WHAT IS REQUIRED: Whenever a line in the entries below contains the string "beside", copy that line.
======== TASK MATERIAL ========
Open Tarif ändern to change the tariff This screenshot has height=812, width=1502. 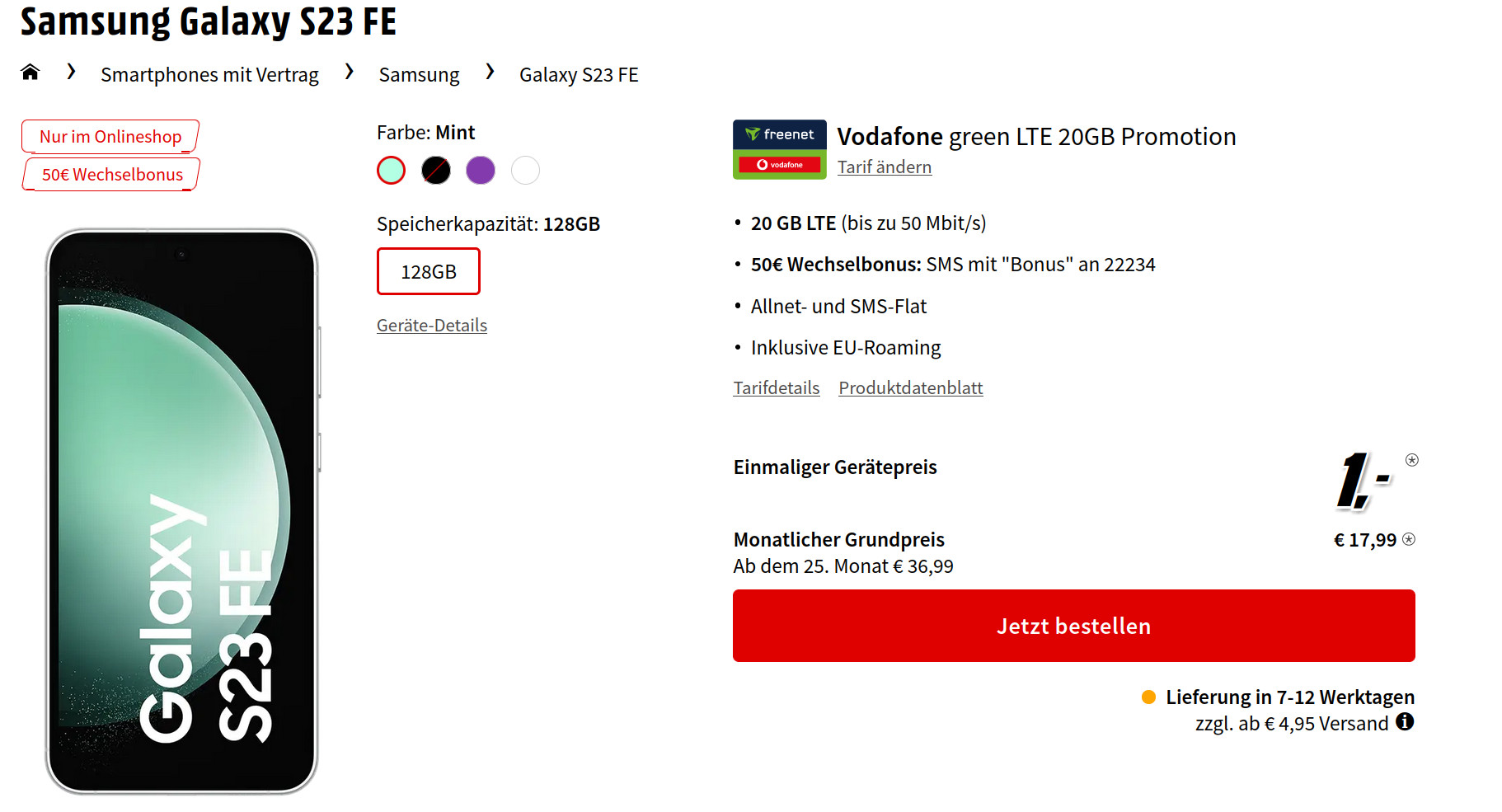(x=884, y=167)
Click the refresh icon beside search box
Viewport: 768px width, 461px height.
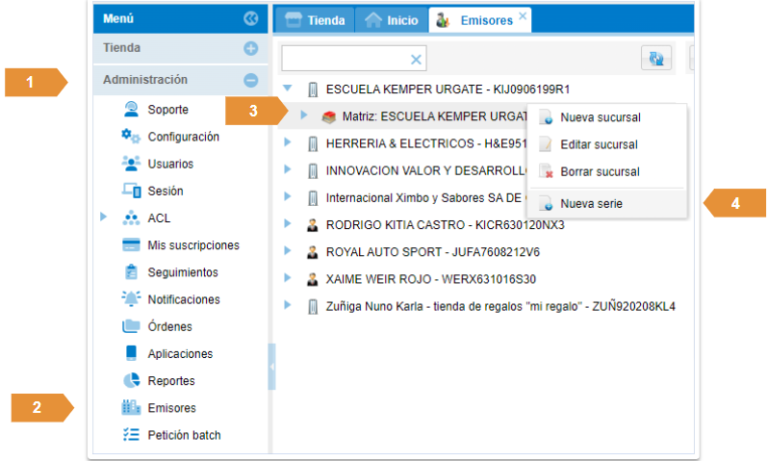[656, 59]
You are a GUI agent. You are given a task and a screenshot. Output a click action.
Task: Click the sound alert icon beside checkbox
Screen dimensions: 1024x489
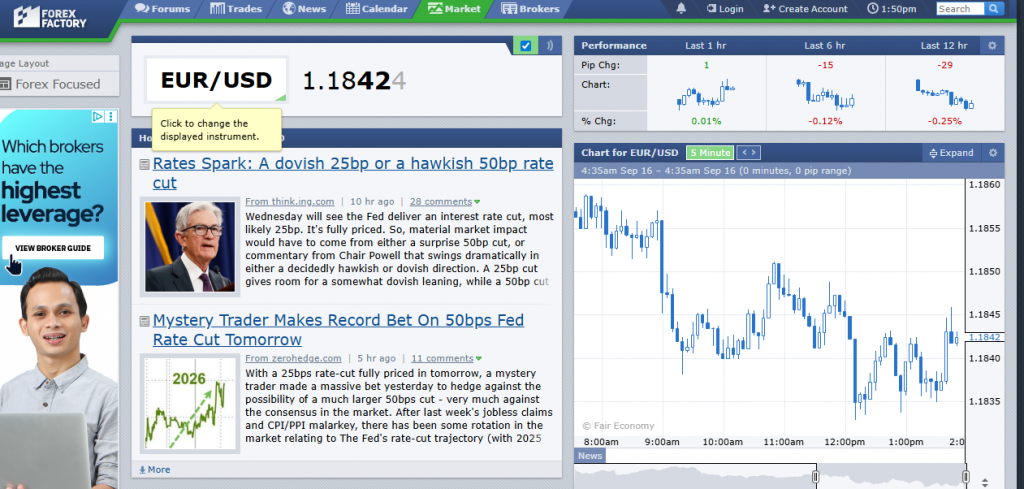(550, 45)
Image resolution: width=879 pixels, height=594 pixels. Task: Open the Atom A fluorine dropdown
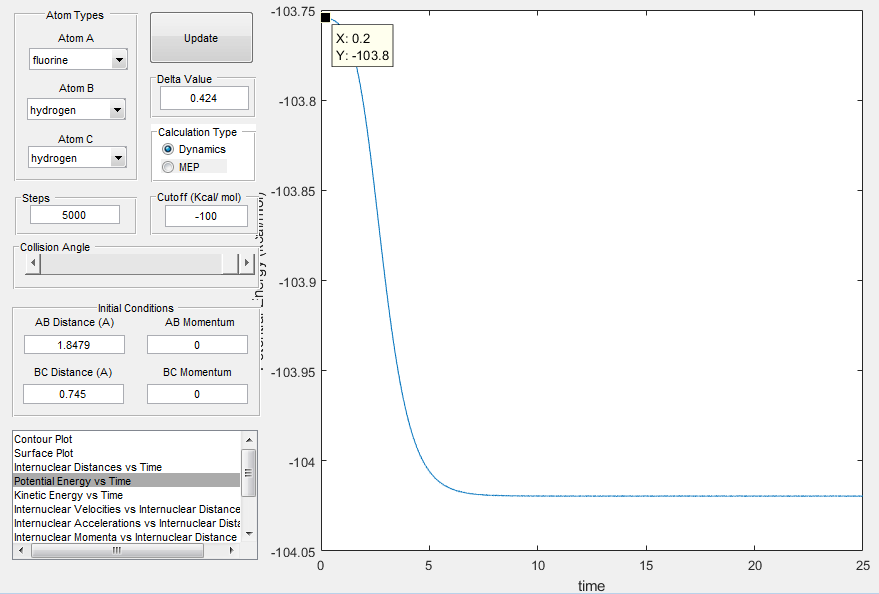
========
ANSWER TO THIS EXERCISE:
Click the refresh icon beside search box
Task: Click the sound alert icon beside checkbox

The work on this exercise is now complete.